Oxymoron, a transdisciplinary tool and workshop for sharing literature reviews among researchers

Camille Bierens de Haan (IUKB) - Gilles Chabré (UCSDR)
Francis Lapique (EPFL-ICA) - Gil Regev (EPFL-ICA) - Prof. Alain Wegmann (EPFL-ICA)

Abstract
Oxymoron is a World Wide Web based knowledge capitalization and sharing tool, which was conceived and developed by a multidisciplinary team, comprised of adult education and distributed systems professionals from France and Switzerland. It aims to support and facilitate inter-peer work of students and researchers in the social sciences by providing them with a system where they can contribute and receive knowledge about the relevant readings in their fields of interest. Oxymoron is an extranet tool, the access to which is granted to various adult education institutions, in order to constitute an transdisciplinary knowledge repository as well as to facilitate distance learning and tutored pedagogy.

Keywords
Knowledge Management, Social sciences, Transdisciplinarity, Cooperative learning, WWW, Reading cards.

Objectives
The principal ideas behind Oxymoron are directed towards individual persons, as well as towards the community.

Capitalization of knowledge is a serious problem for education and research institutions that want to create an institutional memory, most notably because researchers and students leave with their personal notes at the end of their project.
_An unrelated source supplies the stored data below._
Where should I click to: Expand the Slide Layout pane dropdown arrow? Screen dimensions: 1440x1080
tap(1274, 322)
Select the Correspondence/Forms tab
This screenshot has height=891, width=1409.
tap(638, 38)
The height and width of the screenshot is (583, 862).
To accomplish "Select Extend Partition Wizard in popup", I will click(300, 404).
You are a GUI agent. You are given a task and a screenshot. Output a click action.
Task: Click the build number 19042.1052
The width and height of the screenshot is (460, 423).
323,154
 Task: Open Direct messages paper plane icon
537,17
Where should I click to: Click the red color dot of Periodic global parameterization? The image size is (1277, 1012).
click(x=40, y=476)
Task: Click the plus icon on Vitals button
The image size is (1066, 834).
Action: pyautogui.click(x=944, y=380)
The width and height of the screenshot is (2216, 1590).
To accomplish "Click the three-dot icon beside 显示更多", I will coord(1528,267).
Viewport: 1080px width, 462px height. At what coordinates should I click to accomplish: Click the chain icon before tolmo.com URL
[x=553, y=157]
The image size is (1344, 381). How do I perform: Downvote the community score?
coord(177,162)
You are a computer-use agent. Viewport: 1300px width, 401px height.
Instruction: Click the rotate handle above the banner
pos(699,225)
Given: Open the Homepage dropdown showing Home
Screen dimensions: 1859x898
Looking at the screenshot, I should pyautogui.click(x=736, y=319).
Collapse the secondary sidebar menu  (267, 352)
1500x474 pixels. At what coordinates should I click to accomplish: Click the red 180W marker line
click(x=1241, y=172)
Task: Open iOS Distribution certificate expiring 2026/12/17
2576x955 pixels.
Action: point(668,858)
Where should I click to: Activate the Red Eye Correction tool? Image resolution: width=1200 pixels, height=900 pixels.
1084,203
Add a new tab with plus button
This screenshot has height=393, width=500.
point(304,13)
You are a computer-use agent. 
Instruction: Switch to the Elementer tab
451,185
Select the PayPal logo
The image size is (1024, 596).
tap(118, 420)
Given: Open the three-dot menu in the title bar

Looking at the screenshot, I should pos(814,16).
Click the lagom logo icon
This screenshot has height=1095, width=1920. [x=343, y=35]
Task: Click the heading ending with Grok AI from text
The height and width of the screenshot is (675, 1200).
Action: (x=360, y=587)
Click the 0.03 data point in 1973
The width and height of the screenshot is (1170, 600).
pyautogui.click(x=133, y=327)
The trace of their thinking trails and construction processes are not retained by the institutions, whose missions, by definition, go beyond those of their students. Oxymoron represents the possibility to save and accumulate the results of the works of successive classes of students and researchers and thereby create a “humus” made out of the accumulation and union of all this material.

The sharing of research works fits into the framework of the ongoing mutation of the knowledge economy: The creation of collective intelligence is one of its foundations and cooperative work is one of the most promising avenues for tomorrow’s pedagogy [4, 7]. Oxymoron offers, for adult students engaged in an education process leading to the creation of a thesis, the possibility of communicating to their peers the results of their exploration of the literature. In compensation for which, they obtain access to the works of all the other users of the tool. Furthermore, Oxymoron encourages the publication and sharing of thought processes, in construction, by way of fine-grained annotation [6]. Annotations, by their potentially informal nature may capture what Conklin calls informal knowledge [1].

Oxymoron is not a documentation center or a collection of validated works. It is a tool for sharing knowledge and research processes. In short, Oxymoron aims to preserve the paths rather than the goals. Oxymoron is not a library but a workshop where different tools are displayed, as well as various sketches at different stages of work. This workshop is precisely the place where actors and authors are expected and encouraged to meet.

A methodology of research
Oxymoron complies with and enhances a precise methodology of research defined by Quivy and Campenhoudt [8] that is broadly spread throughout the French speaking social sciences. Its structure unfolds like the different and successive stages of building a research: formulation of the research problem (keywords), analysis of state of the art (references), hypothesis formulation (concept definitions), field study (various inquiry techniques) and final theoretical interpretation (quotations).

Throughout all these stages researchers create and consult reading cards. Reading card was translated from the French expression “fiche de lecture”.Reading cards are used extensively to keep a trace of one’s readings.

The formulation of a research problem enables the definition of a number of key words, which, in turn, function as markers allowing the identification of other researchers interested in the same topic and the finding of relevant titles and quotations in the knowledge repository.

Once they find the bibliographical entry they are looking for, students may want to get a quick overview of its contents, and thus will refer to other users' previously added value. A reading card is not meant to replace the necessity of reading authors in texto but to help students to find the right people and the relevant ideas in relation to a number of specific themes. Users in search of documentation will be able to narrow down the set of books they need to read and understand, by walking through the reading notes made by other users. Moreover, there is a probability that these previous readers come from different disciplinary fields and thus the accumulated annotations may well be a transdisciplinary repository around precise items.

Once the field study has been conducted and the collected material is classified, reading cards are again helpful in the construction of the theoretical interpretation, through the links with various authors that Oxymoron will make visible around a single keyword or idea.

Structure The Oxymoron repository is organized in 3 main areas:

All areas including annotations are accessible in browse and search modes. The system also provides a chat room for synchronous communication, a tutoring space and an internal messaging service.

The users directory displays personal information in order to facilitate inter-personal contact, as well as past and present research topics and keywords designed to link users with a research community.

The knowledge repository is composed of a collection of annotated reading cards and a glossary.